=== Your goal ===
In the listing below, how many lines carry the word "agent"? Reply with only the number.

=== The data ===
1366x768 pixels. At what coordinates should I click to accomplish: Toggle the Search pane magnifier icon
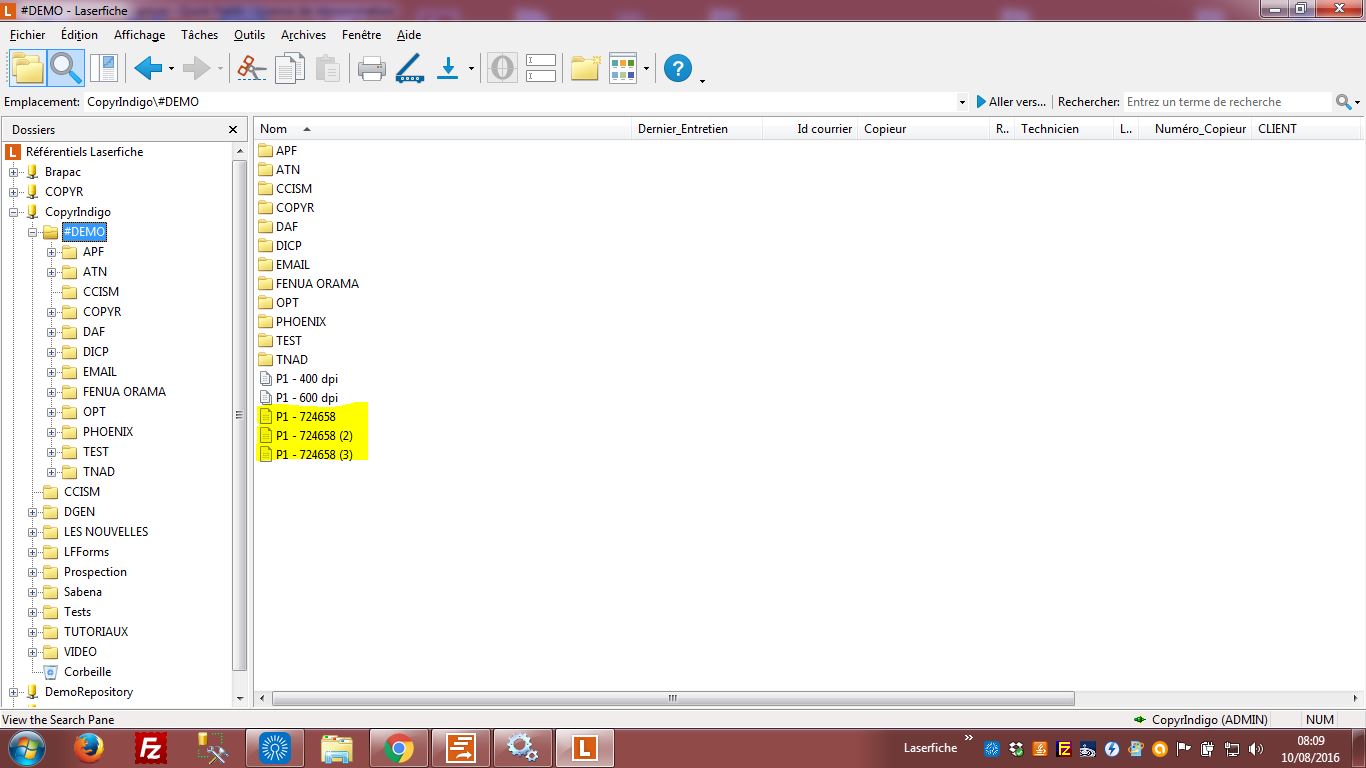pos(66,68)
---
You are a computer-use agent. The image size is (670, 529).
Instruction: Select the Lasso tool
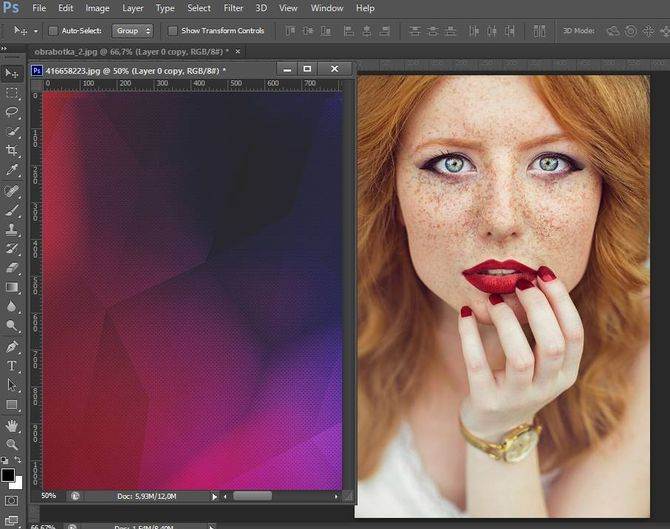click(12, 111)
---
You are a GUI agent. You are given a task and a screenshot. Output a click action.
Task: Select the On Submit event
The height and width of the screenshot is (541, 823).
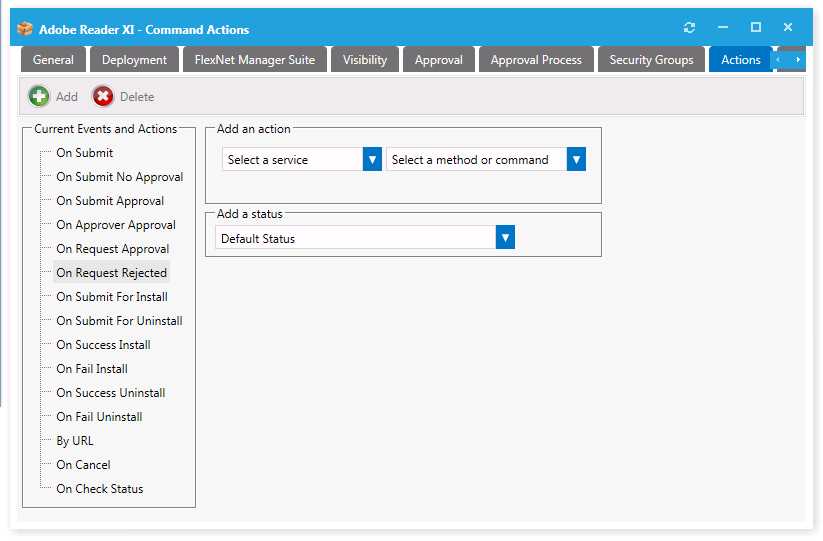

=== Problem solution ===
2